# D90 Error Message



## ttdash

A newbie with a question. When I turn on my D90 I get an Error in the top view screen and the camera is inoperable. Previously I removed the battery and powered up again and the issue would go away, now the camera will not work. Help!


----------



## Kerbouchard

What does the error code say?

Most errors can be resolved by cleaning the contacts between the lens and camera and making sure everything is seated properly.  Like I said, it depends on what your specific error code is.


----------



## KmH

See page 255 of the D90 user's manual for the error codes and their definitions. If you don't have the manual, you can download it here: Nikon Product Manuals available for download

Only some of Nikon's error codes, not most of them, are cause by dirty lens to camera contacts.

Dirty lens to camera contact errors are more common to Canon cameras.


----------



## ttdash

There is no code just the word err on the top LCD screen. The manual does not address this.


----------



## Kerbouchard

ttdash said:


> There is no code just the word err on the top LCD screen.

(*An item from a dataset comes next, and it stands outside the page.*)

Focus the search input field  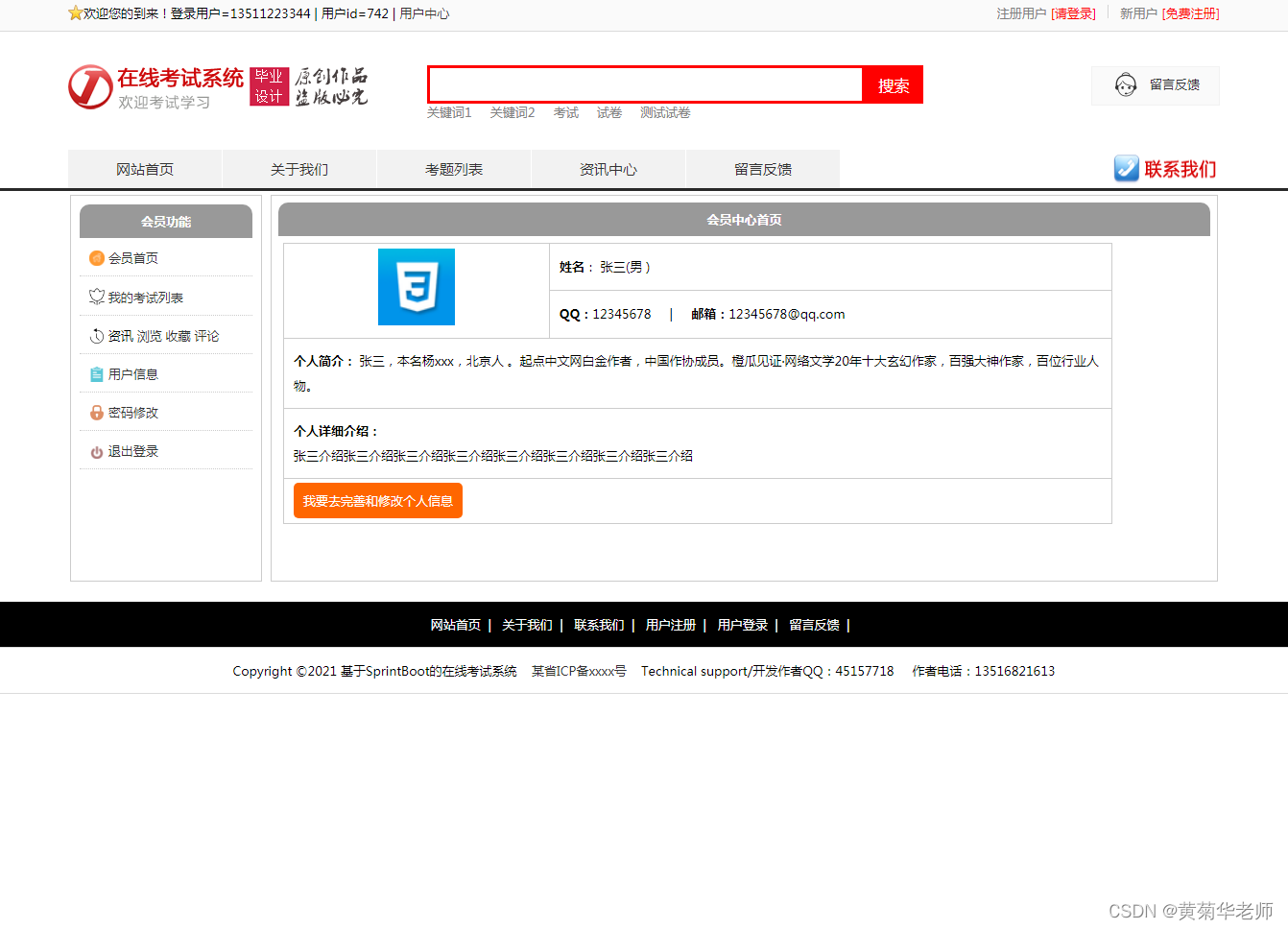click(x=646, y=84)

The manual does not address this.



Try unmounting the lens, clean the contacts, and remount it, making sure it is fully engaged.  My bet is still dirty contacts.  You can clean the contacts with just about any lint free cloth.  A white t-shirt works fine.


----------



## chaosrealm93

when mine says that, it usually means the lens has bad contact with the body


----------



## orb9220

If cleaning doesn't clear it than most likely a malfunctioning lens. Trying another lens will help isolate a lens or camera body problem.
.


----------



## edddial

Do you have Err also when there is no lens attached to the body?


----------



## KmH

ttdash said:


> There is no code just the word err on the top LCD screen. The manual does not address this.


_*Err*_ *is* the error code. RTFM.

Page 256 of the D90 User's manual indeed shows the *Err *error code, and defines it as a "Camera Malfunction", "Release shutter. If error persists or appears frequently, consult Nikon-authorized service representative."

Essentially, the *Err* error code is a catchall error code. The camera CPU knows something is wrong, but it doesn't know exactly what that something is, like it does for a *fEE* error code. The Err code could be caused by dirty lens to camera contacts. It could be a circuit card fault. It could be that your shutter is dying.


----------



## rgregory1965

have you had the SD card out recently.....try taking it out and reseating it......


----------